Wouldn't you feel more comfortable though if the military was in charge?

MICHAEL KIDD:

The Defence Forces and the Defence Force personnel who have been involved, particularly in Victoria, over the last couple of weeks are particularly health care workers, and obviously health care workers are very trained in infection control.

KARL STEFANOVIC:

For how long did you know that there were breaches in those hotels?

MICHAEL KIDD:

How long did the AHPPC?

KARL STEFANOVIC:

Yes.

MICHAEL KIDD:

I think that we knew probably when the people of Victoria knew, when we started getting reports of cases, being linked to people who were working in the two hotels there in Melbourne.

KARL STEFANOVIC:

Okay. And what were your thoughts on how it was being handled at the time?

MICHAEL KIDD:

So clearly the authorities in Victoria were moving in and were working with the people in those hotels, and we fully support the actions of the health authorities in Victoria.

ALLISON LANGDON:

Okay. So the cabin crew, who are now going to be in charge of the security at these hotels, what sort of training are they going on to go?
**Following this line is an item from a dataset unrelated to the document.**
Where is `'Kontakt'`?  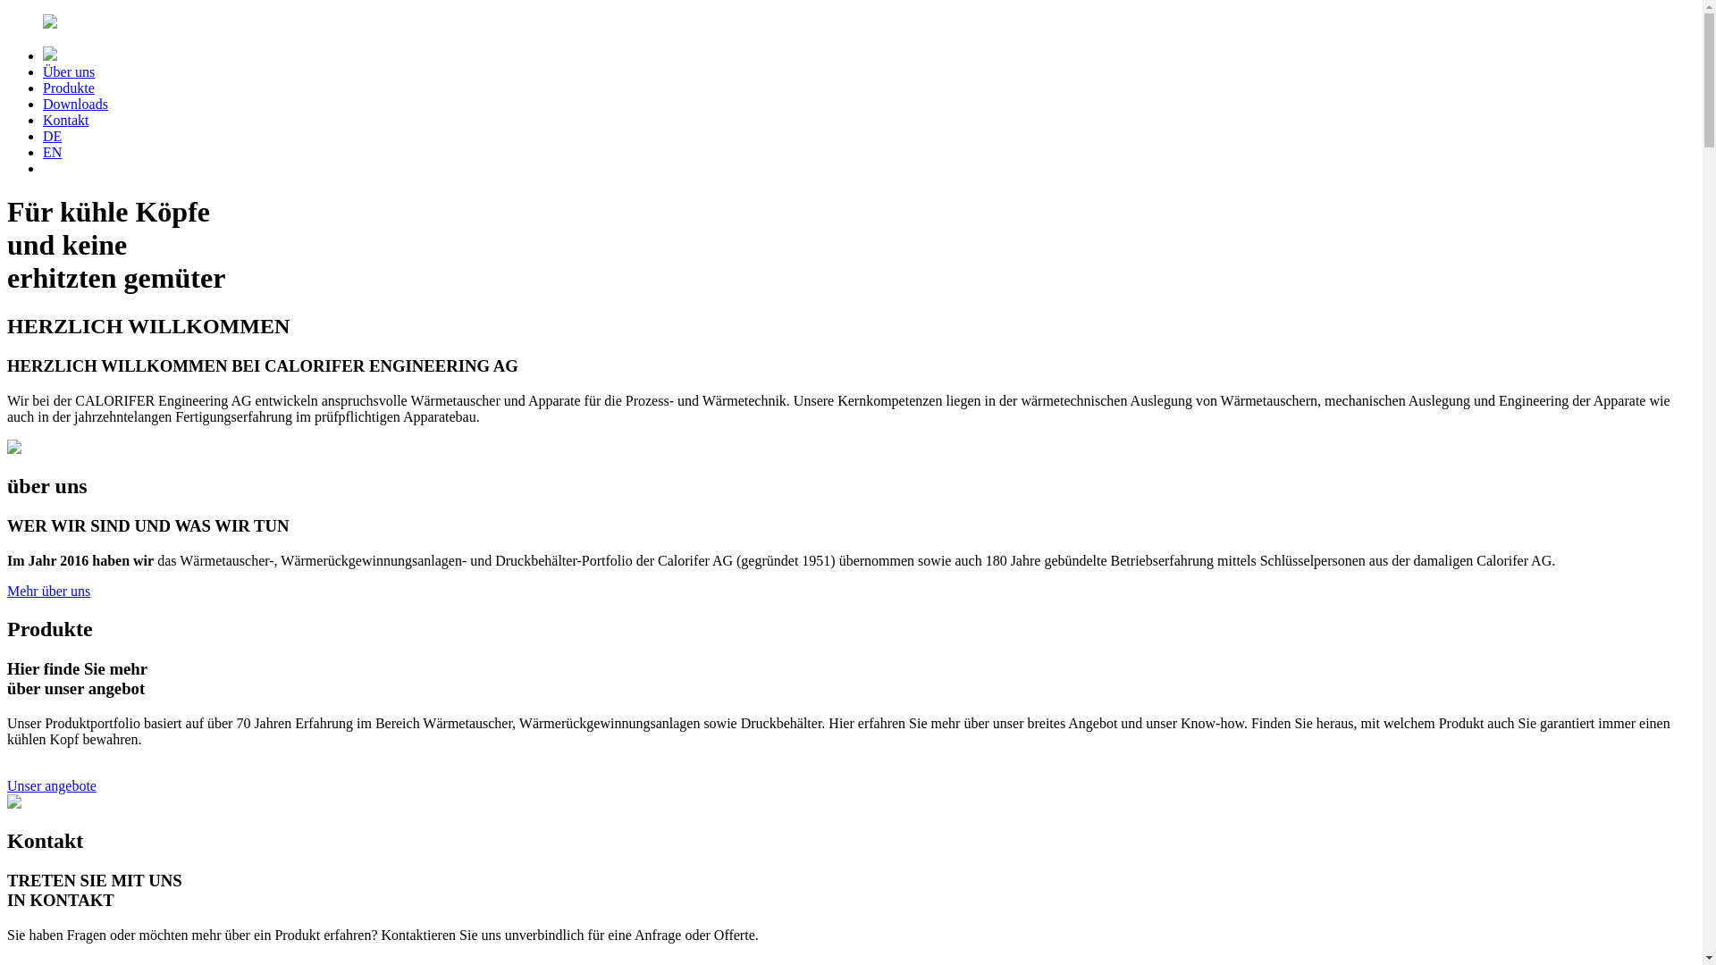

Because as I said, we know that they do an amazing job at what they do but how are you going to ensure that they stay safe?

MICHAEL KIDD:

Well clearly, that's an issue for the health authorities in Victoria so we'll need to ask the people in Victoria what training and supervision is going to happen for the cabin crew who will be involved. But, whatever support they require from the Commonwealth we'll be ready and willing to provide.

KARL STEFANOVIC:

They've been likened to these tower buildings, to vertical cruise ships. If the virus is present inside those buildings it could spread in the same way there, couldn't it? And then how much more difficult is it to contain?

MICHAEL KIDD:

Yes. I think, I think that's a really important issue. So, the people who are living in in the tower blocks - and clearly we're very concerned for the people there who have suddenly found themselves in this very frightening situation - they'll be in their apartments, they'll be in their homes so the risk of transmission between residents is going to be very low but it's going to be absolutely essential that the people who are providing them with support are absolutely scrupulous in their own infection control measures to make sure that we're not seeing further transmission occurring amongst the residents. The residents of course themselves, include many people who are vulnerable and at increased risk if they were to be infected with COVID-19 - so, everybody needs to be protected.

ALLISON LANGDON:

I mean from the outside looking in; It appears that the whole thing is being mismanaged. You got those inside who are very upset, they're very uncertain as to what's happening. You've got the Police Association complaining that they weren't given enough training to facilitate all of this. Are you concerned with how this operation is being run?

MICHAEL KIDD:

We're dealing with a pandemic; we're dealing with a highly infectious disease; we're dealing with a disease which can be lethal in many of the people who are infected and so, measures do need to be taken very swiftly and quickly; and, people do need to be provided with the support that they need, but that needs to happen very quickly. The Commonwealth has provided, as well as the Defence Forces, over 800 personnel to assist with the response in Victoria and as have many of the other states and territories. So, this is a national issue, this is a national emergency and everybody needs to be involved in supporting those people and supporting the people who are providing care and support to the residents of those tower blocks at this time.

KARL STEFANOVIC:

Quickly, given the incubation and given the nature of this virus is five days long enough to stop the spread?

MICHAEL KIDD:

Five days will allow for testing to take place among the residents of the tower blocks and to get the results back, to see who is infected and who is not.

KARL STEFANOVIC:

All right. Appreciate your time as always. Thank you.